WRITTEN TASK –
Copy the lines below word for word, starting at the line containing "This screenshot has width=1819, height=1405." and ending at the line containing "click(x=422, y=266)", with both of those lines included.

--- Start of RECORDS SUPPLIED ---

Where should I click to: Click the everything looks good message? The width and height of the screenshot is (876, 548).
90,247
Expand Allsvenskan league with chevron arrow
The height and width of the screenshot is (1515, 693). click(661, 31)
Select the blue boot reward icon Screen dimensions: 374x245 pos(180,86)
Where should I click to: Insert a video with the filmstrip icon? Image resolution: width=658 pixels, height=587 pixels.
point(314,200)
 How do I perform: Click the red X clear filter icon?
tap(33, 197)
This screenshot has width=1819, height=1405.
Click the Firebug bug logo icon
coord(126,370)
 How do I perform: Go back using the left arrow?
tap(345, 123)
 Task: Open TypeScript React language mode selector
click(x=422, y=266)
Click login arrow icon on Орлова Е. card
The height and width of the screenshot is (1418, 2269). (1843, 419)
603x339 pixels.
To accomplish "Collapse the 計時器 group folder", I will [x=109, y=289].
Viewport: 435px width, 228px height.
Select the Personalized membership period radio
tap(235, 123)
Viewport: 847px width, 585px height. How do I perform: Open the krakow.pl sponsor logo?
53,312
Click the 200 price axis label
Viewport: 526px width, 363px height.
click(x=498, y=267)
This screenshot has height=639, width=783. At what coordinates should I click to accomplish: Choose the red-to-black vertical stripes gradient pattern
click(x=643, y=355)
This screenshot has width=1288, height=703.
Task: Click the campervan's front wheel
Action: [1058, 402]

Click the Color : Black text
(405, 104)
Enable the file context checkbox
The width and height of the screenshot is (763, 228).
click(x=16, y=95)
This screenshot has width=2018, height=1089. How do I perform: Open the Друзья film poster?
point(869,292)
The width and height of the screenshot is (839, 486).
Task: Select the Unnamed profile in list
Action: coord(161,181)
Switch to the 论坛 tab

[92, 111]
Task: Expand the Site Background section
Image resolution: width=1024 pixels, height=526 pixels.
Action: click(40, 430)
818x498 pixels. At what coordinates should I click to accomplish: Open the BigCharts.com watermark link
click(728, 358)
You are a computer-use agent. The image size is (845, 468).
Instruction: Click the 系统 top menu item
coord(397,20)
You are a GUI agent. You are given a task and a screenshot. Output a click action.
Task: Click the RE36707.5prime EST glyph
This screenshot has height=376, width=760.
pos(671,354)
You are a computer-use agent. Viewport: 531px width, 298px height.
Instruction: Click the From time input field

--- End of RECORDS SUPPLIED ---

ANSWER TO THE TASK –
This screenshot has width=1819, height=1405.
Click the Firebug bug logo icon
coord(126,370)
 How do I perform: Go back using the left arrow?
tap(345, 123)
 Task: Open TypeScript React language mode selector
click(x=422, y=266)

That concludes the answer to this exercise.